The Biden administration is set to announce a new emergency declaration as early as Tuesday afternoon that would enable providers to inject one-fifth of the currently authorized dose into the skin, rather than a full dose into underlying fat. The move was first reported by the New York Times.
The move comes less than a week after the Biden administration declared monkeypox a public health emergency, which gives the US Food and Drug Administration and other government health agencies more flexibility to fight the spread of the virus.
FDA Commissioner Dr. Robert Califf said last week the FDA was considering a plan to stretch out doses.
“We’re considering an approach for the current doses of Jynneos that would allow health care providers to use an existing one-dose vial of the vaccine to administer a total of up to five separate doses,” Califf said Thursday.

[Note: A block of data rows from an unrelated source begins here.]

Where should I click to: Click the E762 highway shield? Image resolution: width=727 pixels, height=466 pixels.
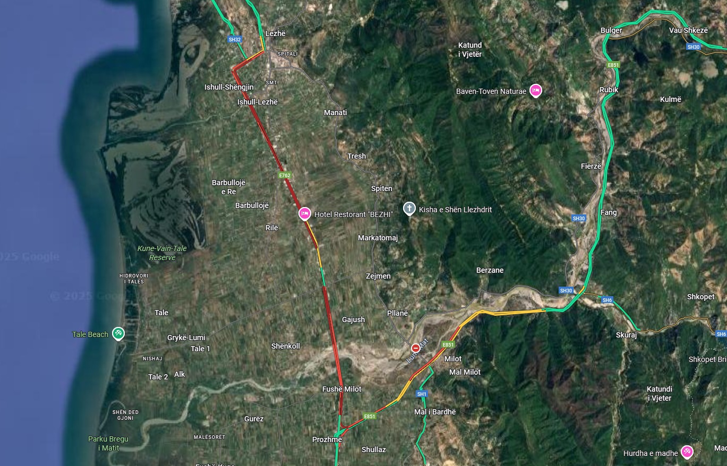click(x=286, y=175)
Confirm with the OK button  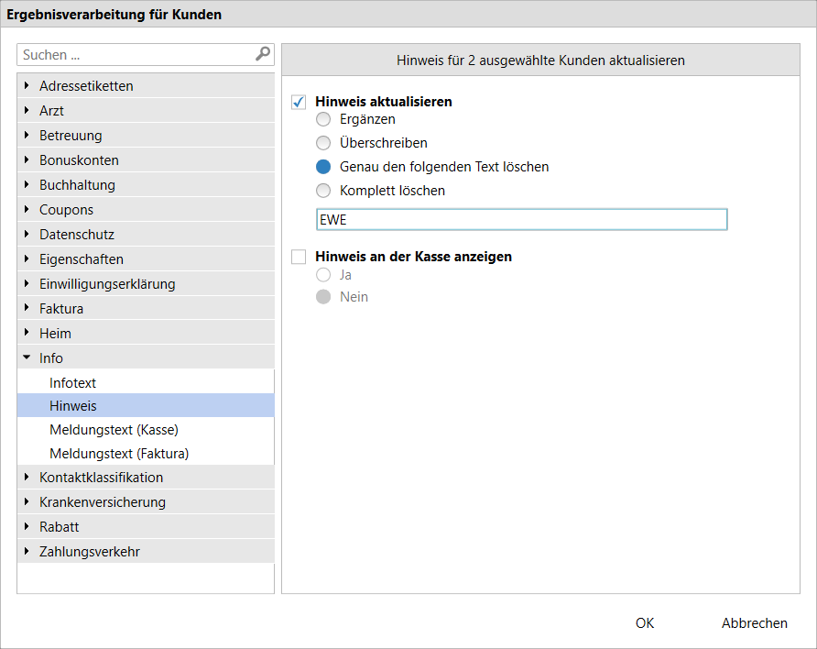(x=645, y=623)
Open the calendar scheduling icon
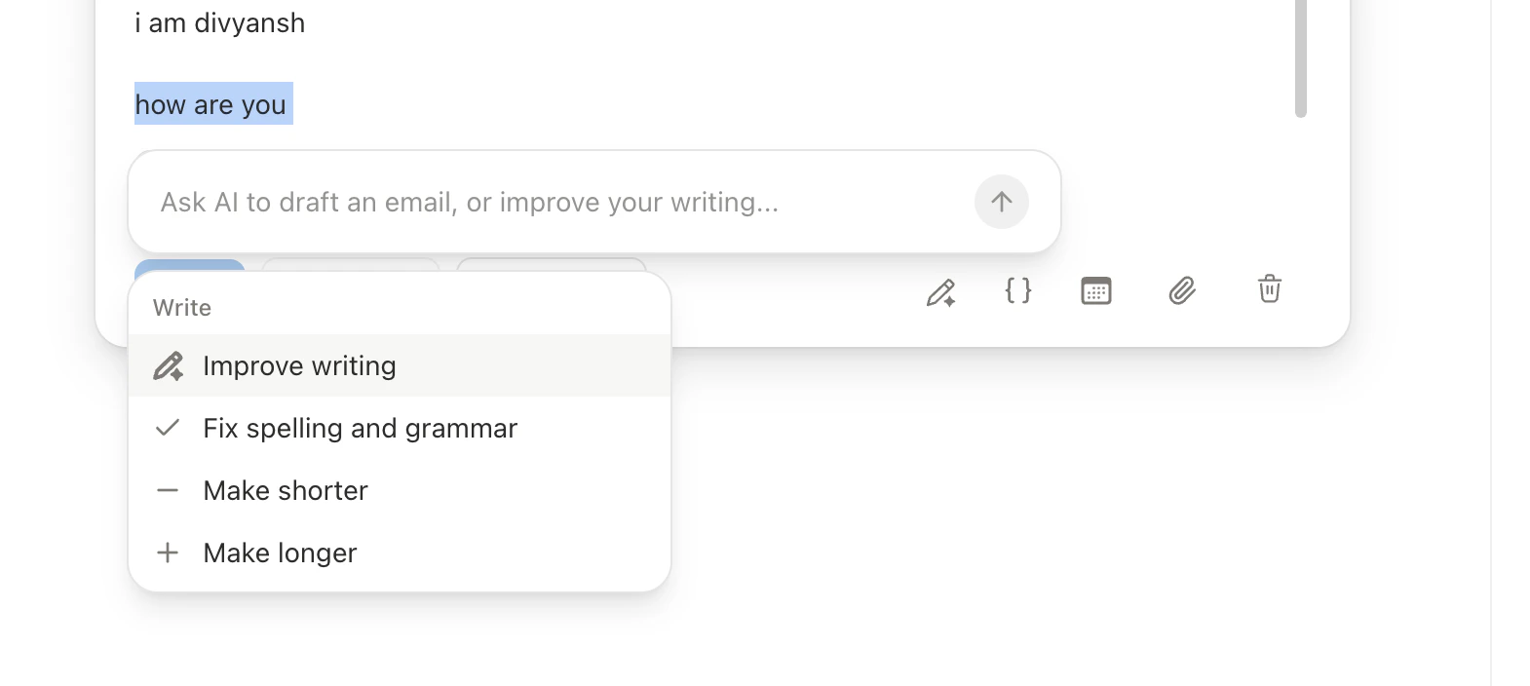 pyautogui.click(x=1095, y=290)
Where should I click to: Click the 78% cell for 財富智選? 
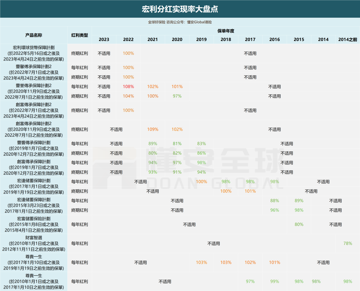click(x=348, y=243)
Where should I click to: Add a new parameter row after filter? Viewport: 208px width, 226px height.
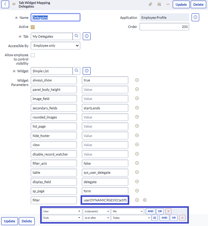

As of Monday, the US government has shipped 617,693 doses of the Jynneos monkeypox vaccine to states and jurisdictions. The US Centers for Disease Control and Prevention has estimated that at least 1.5 million people in the US are eligible for monkeypox vaccination.
The Jynneos monkeypox vaccine is currently given in two doses subcutaneously, meaning it’s delivered below the skin. But with an intradermal vaccination, “basically, you’re staying in the skin; you’re not going through the skin,” said Dr. Daniel Griffin, an infectious disease specialist at Columbia University.
Using a smaller dose with intradermal injection has been done with vaccines for flu and rabies, epidemiologist Dr. Jay Varma previously told CNN.
“The skin has special cells that are very good at helping a vaccine stimulate the body’s immune system,” he wrote.
These cells, called dendritic cells, are better able to produce an immune response, Griffin said.
“They live in the skin, and they’re better at teaching the immune system what they need to respond to,” he said.
“If you’re able to give the monkeypox vaccine intradermally, you can give a smaller dose. … They just would need to have some sort of demonstration that you get the same immune response,” he said.